Data is a set of information or characteristics that are collected through observation. In various industries, many forms of data are continuously being collected accumulated.
- Business Industry (sales, revenue, profit, stock price data)
- Finance Industry (crime rate, unempolyment rate, literacy rate data)
- Social Industry (homeless data)
Structured data is a data or file stored in a formatted repository, such as spreadsheets or tables in relational database systems. Structured data is supported by the schema structure, and thus follows "table search, column search, row search" in a searching process. These type of data usually exists in an internal system and has a designated internal format, so it is relatively easy to collect.
- RDBMS table
Semi-structured data is a data in a file format that consists of metadata, which is a characteristic of a structured data. It is important to understand the data structure to successfully parse data. These type of data are often available in API formats, and requires some degree of data processing techniques. It also requires some modifications to its data arhictecture to have it transformed into a sturctured data.
- HTML in URL links
- XML, JSON from API format
- Web logs, IOT sensor data
Unstructured Data is a type of data that does not have a pre-defined format or not organized in a predefined manner. Texts, images, and videos are exampels of unstructured data. HTML Data may also be classified as semi-structured data, but it is difficult to accurately classify because data is collected through text mining in some cases. These data require parsing and converting the data set into a meta structure. Processing unstructured data is relatively challenging, as it also needs data architect modifications to organize the data into a structured format.

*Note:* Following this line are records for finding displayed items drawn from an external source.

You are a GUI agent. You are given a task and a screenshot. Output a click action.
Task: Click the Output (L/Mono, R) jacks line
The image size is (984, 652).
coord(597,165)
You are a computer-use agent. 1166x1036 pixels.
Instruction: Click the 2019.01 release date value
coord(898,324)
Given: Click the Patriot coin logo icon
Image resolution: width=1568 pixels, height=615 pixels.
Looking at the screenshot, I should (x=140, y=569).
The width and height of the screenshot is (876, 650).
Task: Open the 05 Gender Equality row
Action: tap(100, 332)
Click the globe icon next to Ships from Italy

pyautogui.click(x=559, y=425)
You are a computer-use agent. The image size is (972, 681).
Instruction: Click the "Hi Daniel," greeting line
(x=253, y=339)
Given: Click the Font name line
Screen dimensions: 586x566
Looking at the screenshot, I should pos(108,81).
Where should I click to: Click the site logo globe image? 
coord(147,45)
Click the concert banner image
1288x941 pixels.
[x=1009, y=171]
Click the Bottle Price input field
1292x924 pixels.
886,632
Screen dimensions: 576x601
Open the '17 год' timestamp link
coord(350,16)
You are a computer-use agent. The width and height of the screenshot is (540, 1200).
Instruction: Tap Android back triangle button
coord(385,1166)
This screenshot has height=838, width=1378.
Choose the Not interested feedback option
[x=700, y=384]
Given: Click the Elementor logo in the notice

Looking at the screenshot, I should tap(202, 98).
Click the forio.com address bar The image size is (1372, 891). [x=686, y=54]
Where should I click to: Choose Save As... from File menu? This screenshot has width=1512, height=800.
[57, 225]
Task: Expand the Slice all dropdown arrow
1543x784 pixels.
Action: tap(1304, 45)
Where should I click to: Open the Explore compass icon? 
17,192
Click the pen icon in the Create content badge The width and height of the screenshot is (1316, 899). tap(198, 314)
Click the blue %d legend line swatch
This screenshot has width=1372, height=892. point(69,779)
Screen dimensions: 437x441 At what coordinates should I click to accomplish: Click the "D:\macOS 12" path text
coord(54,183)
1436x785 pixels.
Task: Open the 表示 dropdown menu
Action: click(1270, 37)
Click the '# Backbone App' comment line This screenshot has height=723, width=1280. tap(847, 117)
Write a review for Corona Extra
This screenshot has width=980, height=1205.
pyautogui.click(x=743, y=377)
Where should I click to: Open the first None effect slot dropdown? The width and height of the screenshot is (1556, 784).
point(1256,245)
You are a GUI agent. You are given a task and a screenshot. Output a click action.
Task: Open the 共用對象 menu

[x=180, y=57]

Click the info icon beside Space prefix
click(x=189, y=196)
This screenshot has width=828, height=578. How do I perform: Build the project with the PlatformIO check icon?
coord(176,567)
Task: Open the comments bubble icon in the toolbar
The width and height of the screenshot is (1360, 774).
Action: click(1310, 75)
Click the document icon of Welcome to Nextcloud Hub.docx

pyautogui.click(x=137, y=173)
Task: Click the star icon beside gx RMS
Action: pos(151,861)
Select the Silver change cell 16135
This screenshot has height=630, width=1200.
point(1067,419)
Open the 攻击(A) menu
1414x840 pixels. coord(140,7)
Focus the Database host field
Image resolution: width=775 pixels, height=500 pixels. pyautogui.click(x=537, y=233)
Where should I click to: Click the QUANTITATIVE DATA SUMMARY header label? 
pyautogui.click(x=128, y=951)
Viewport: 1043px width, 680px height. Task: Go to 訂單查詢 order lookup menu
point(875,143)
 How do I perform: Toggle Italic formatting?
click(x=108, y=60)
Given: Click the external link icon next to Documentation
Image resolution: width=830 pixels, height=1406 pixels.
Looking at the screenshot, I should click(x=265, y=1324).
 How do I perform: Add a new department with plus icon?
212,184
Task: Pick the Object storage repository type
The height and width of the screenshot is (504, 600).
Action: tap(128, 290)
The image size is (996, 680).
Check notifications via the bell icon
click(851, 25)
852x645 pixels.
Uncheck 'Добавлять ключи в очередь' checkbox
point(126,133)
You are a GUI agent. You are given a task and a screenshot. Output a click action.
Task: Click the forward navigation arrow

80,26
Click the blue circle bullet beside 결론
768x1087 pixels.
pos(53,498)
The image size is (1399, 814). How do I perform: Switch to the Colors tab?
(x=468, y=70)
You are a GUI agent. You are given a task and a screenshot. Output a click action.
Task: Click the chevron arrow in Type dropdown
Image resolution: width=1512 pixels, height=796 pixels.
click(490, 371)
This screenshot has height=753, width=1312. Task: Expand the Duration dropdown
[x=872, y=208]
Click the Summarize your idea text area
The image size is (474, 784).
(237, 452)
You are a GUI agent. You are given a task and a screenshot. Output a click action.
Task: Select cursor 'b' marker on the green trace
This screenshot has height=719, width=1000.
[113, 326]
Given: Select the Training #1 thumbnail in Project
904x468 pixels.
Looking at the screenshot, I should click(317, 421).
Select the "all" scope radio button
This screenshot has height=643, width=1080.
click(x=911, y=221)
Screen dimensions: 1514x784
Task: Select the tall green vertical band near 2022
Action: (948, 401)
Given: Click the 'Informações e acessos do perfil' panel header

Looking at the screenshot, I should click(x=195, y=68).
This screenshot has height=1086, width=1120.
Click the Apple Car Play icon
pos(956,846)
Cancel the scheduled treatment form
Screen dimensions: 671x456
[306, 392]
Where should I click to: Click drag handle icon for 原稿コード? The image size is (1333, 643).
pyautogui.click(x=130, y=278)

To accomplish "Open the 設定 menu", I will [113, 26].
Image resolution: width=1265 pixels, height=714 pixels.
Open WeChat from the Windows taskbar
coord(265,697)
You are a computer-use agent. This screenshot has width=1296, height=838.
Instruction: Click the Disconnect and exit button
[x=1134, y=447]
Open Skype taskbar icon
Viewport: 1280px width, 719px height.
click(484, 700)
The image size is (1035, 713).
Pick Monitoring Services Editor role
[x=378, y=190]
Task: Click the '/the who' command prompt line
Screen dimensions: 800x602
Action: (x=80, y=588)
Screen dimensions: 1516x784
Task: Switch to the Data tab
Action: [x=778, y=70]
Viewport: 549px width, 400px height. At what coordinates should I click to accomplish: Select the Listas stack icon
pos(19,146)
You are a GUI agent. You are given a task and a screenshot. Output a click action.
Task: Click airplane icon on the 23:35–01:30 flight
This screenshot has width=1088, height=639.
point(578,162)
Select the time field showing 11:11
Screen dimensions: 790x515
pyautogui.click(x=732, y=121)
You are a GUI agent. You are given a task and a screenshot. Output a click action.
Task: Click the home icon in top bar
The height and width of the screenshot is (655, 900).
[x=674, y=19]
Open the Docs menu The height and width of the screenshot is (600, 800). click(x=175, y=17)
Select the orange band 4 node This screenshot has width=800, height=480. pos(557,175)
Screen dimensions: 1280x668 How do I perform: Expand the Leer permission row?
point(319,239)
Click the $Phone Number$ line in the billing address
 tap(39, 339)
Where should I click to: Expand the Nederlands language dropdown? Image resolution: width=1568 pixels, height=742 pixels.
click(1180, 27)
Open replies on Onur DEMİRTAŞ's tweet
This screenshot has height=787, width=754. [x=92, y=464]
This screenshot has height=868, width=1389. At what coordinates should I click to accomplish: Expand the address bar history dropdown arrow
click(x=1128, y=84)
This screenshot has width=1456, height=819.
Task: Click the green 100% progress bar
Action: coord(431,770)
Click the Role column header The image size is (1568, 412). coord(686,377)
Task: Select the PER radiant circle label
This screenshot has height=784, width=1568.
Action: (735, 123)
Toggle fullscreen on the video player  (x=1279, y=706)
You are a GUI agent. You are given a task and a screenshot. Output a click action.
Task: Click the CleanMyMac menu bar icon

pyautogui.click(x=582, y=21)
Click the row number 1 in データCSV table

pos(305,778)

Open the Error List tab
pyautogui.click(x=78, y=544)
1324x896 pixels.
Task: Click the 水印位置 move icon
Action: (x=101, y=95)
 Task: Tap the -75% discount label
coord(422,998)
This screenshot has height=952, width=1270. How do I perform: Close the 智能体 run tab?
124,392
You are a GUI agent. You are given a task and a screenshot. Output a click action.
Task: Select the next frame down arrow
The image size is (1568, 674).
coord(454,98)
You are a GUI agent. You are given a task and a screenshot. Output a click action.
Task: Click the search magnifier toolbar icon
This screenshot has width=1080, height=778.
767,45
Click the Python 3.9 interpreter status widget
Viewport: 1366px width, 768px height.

- Images and videos in binary file format
- Texts in script file format
Internal Data is a type of data which has its original data stored in an internal system. As the original data and the collected data are both stored internally, data communication is easier and has relatively fewer technical restrictions
External Data is a type of data which has its original data stored in an external system. As the original data is stored outside, data communication requires a consent from the data provider. Collecting data also requires analyzing collection cycle and methods.